Research Projects:
GENETIC DIVERSITY WITHIN SARRACENIA LEUCOPHYLLA, THE WHITE-TOPPED PITCHER PLANT
Mary Jo W. Godt and J. L. Hamrick
The southeastern United States is the center of diversity for the fascinating carnivorous genus Sarracenia, the pitcher plants. Many of the southeastern Sarracenia species are rare and endangered, in part due to loss and alteration of wetlands. Fire suppression has also led to the demise of many pitcher plant populations, which require periodic burning to maintain the open sunny habitat favored by the plants.
Sarracenia leucophylla, the white-topped pitcher plant, is one of the showiest plants in the genus. Collection of the attractive pitchers for dried floral arrangements further endangers this species. The range of S. leucophylla includes the states of Georgia, Florida, Alabama and Mississippi. In Georgia the species was once found in five southern counties; today it is restricted to a single small population.
Rare plant species that have suffered population losses, and whose populations are declining in size often experience the random loss of genetic diversity, decreased gene exchange via pollen and seed, and inbreeding. Because genetic diversity provides the raw material that permits adaptation to changing environmental conditions, loss of genetic variation poses an extinction risk for species. Decreased gene exchange exacerbates the random loss of genetic diversity. Inbreeding, a common phenomenon in small populations, can also lead to a loss in fitness, particularly in species that usually outcross. Inbreeding depression (a fitness loss associated with mating between relatives) has previously been documented in Sarracenia species.
In Spring 2002, we initiated a genetic survey of S. leucophylla with the goal of describing genetic diversity and structure within the species. Under our supervision a young visiting scientist, Dr. Zhengfeng Wang, took the lead on this project. A conservation biologist from the South China Institute of Botany, Dr. Wang was supported by a fellowship from The Chinese Academy of Sciences, People's Republic of China, during his stay at the University of Georgia. The goal of Dr. Wang's visit was to enhance his technical genetic skills and to learn more about conservation genetics; this project was ideally suited.

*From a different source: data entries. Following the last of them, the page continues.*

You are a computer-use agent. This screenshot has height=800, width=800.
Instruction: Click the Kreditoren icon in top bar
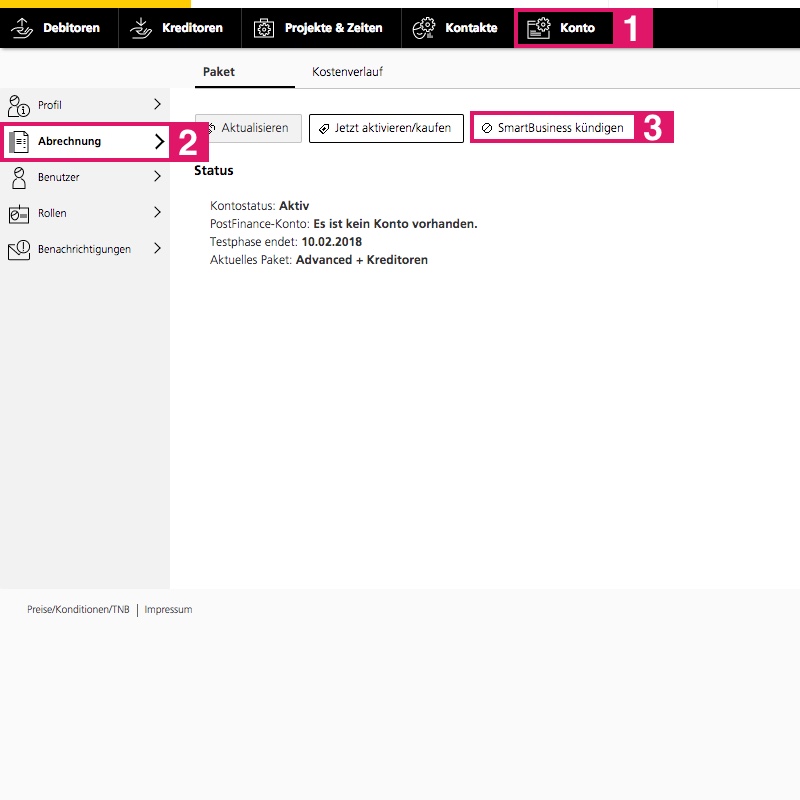tap(141, 28)
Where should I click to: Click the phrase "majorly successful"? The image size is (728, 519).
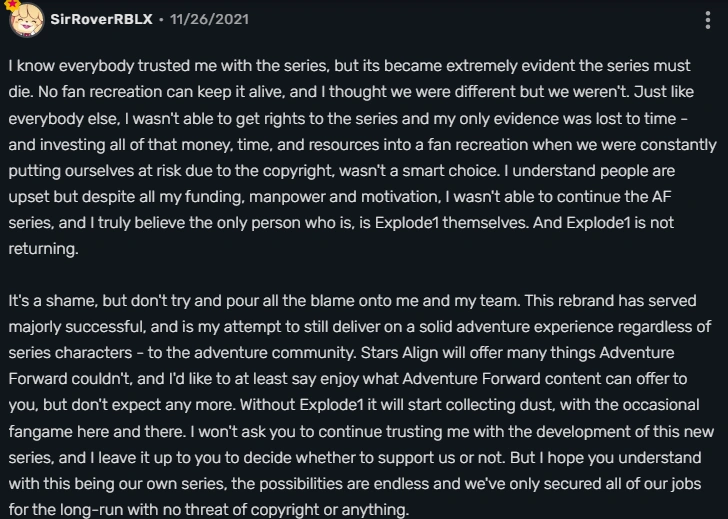[x=68, y=326]
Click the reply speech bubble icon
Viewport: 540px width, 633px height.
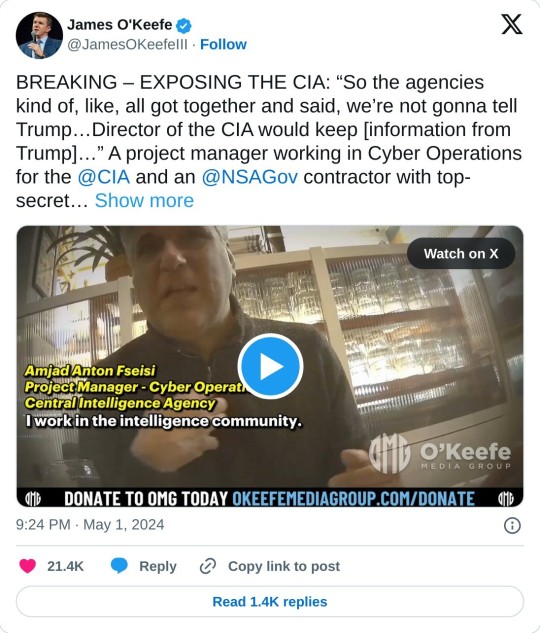119,566
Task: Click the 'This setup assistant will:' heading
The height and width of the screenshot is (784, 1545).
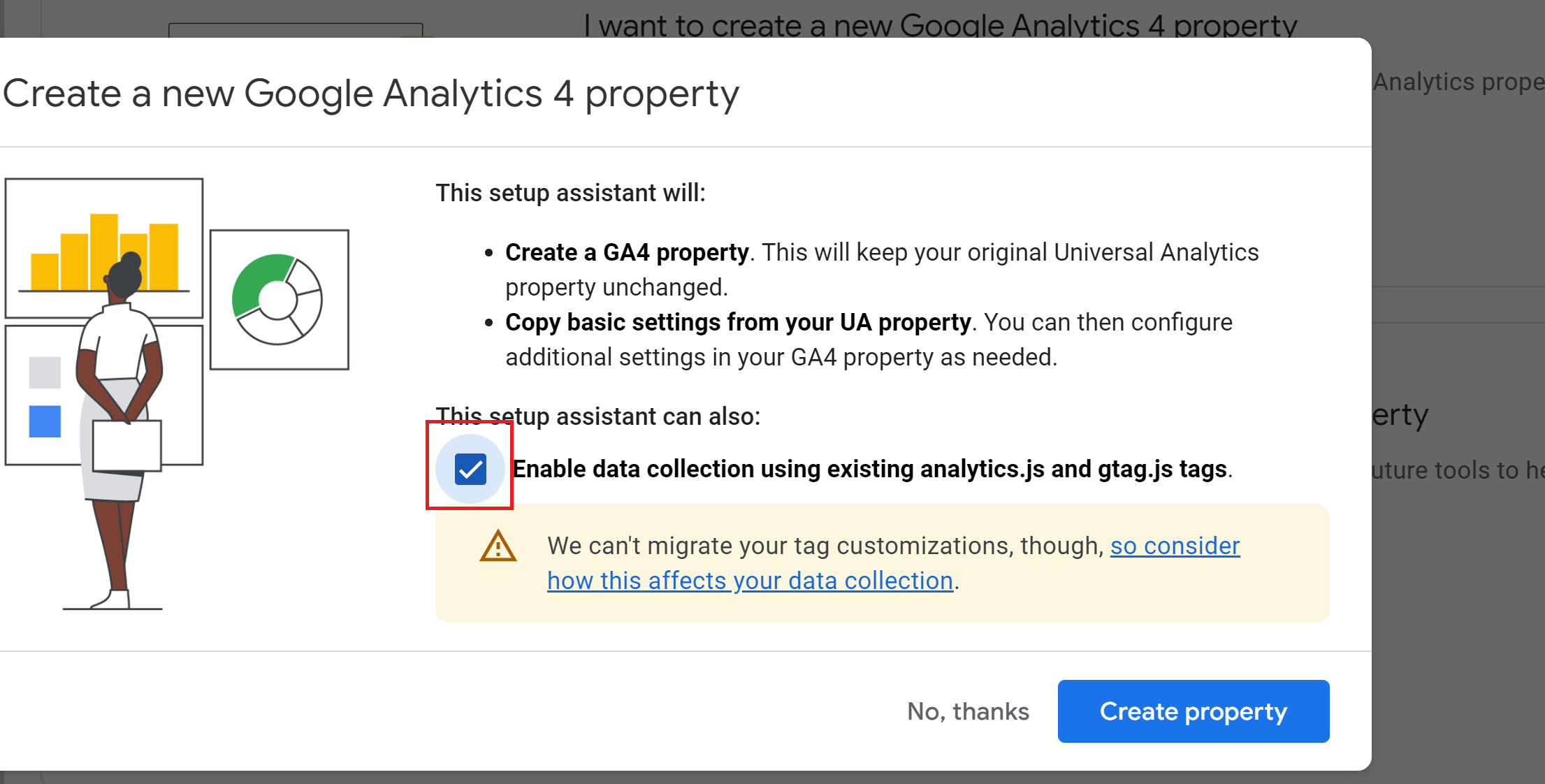Action: tap(570, 193)
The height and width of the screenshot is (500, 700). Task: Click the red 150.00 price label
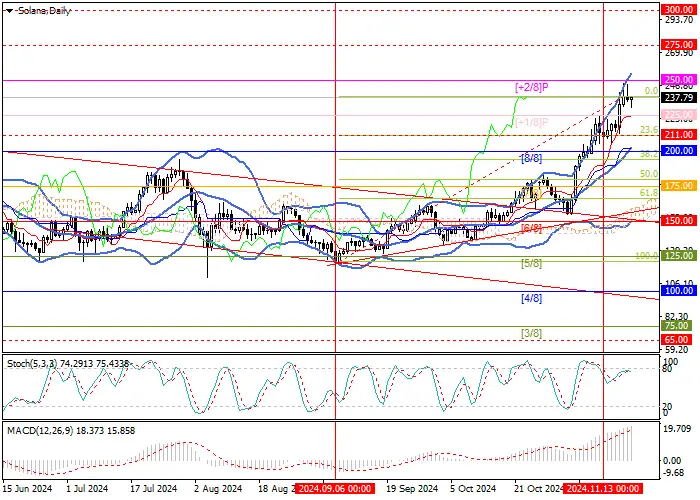click(678, 221)
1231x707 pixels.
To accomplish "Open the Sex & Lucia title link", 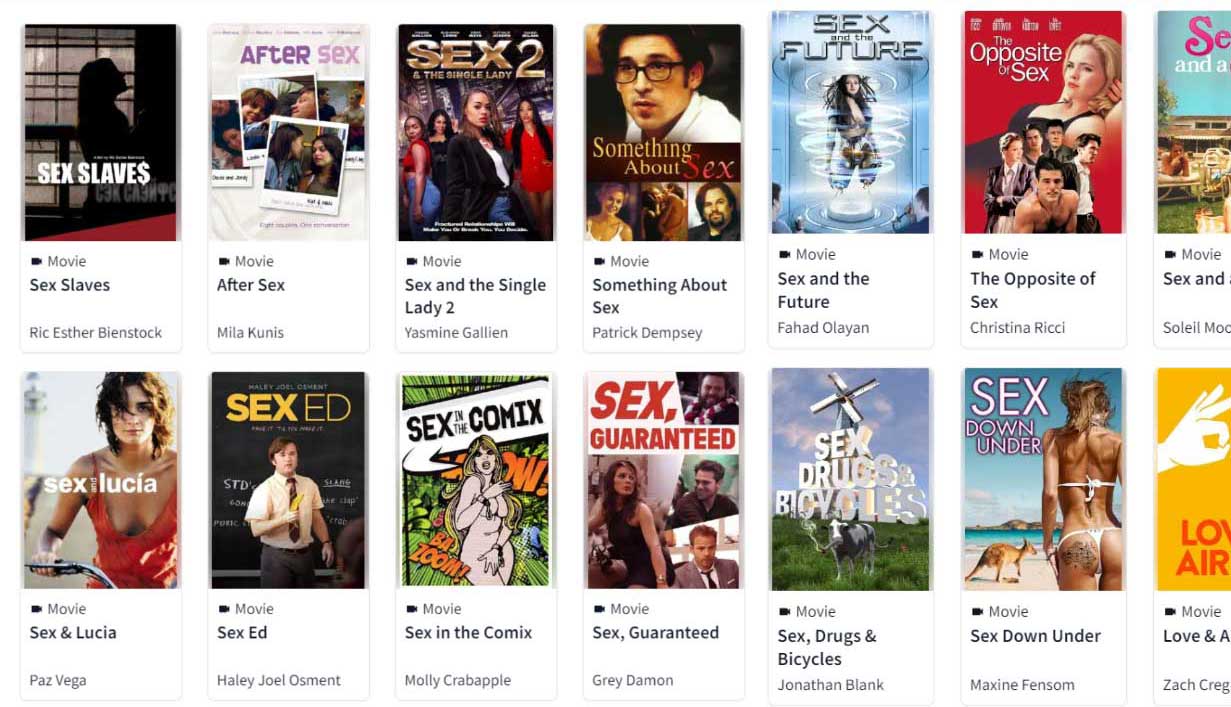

For genetic analysis we collected 48 leaf samples from each of ten S. leucophylla populations (one in GA, five in FL, three in AL and one in MS) throughout its range. One ex situ population propagated for restoration in Georgia was also analyzed. We used a technique called "starch gel electrophoresis" to examine differences in protein structure that reflect differences in the DNA of plants.
Eighteen enzyme genes were used to describe genetic diversity within S. leucophylla. Of these 15 (83.3%) were variable, with a mean number of alleles = 3.33. Compared to species having similar life-history traits and to previously analyzed pitcher plant species, S. leucophylla displayed unexpectedly high genetic diversity. For example, genetic diversity within the species (Hes) was 0.224 and mean population genetic diversity (Hep) was 0.183. These compare to values of Hes = 0.189 and He = 0.051 for the purple pitcher plant, S. purpurea, the most widespread species in the genus. We found that S. leucophylla has a richer genetic base than four other previously analyzed Sarracenia species, which bodes well for its future.

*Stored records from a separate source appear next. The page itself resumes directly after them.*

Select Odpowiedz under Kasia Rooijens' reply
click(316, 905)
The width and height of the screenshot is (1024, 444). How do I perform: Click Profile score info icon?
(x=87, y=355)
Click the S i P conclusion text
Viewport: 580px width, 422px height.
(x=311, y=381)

However, small S. leucophylla populations maintained less genetic diversity than larger ones, suggesting that genetic variation was being lost in some populations. Loss of genetic diversity may accelerate if populations continue to decline in size.
Statistically significant genetic differentiation was found among populations, but it was comparable to that found for species with similar breeding systems and dispersal mechanisms. A significant correlation (r = 0.46) between genetic distance and geographic distance was found for the ten S. leucophylla populations, indicating that distant populations exchanged fewer genes. If populations go extinct, gene exchange is likely to decline further, potentially leading to increased genetic losses.
The ex situ population maintained genetic diversity similar to that found in natural populations. Its broad genetic base indicates that genetic diversity is not an initial concern for restoration efforts in Georgia.
In sum, S. leucophylla appears to be relatively healthy genetically, despite its threatened status. However, maintenance of populations will be required to avoid future genetic erosion. In most cases, this will require active fire management. Several sampled populations were heavily shaded by woody vegetation. These populations are declining in size because plants are not reproducing. In the absence of timely management such populations are likely to go extinct.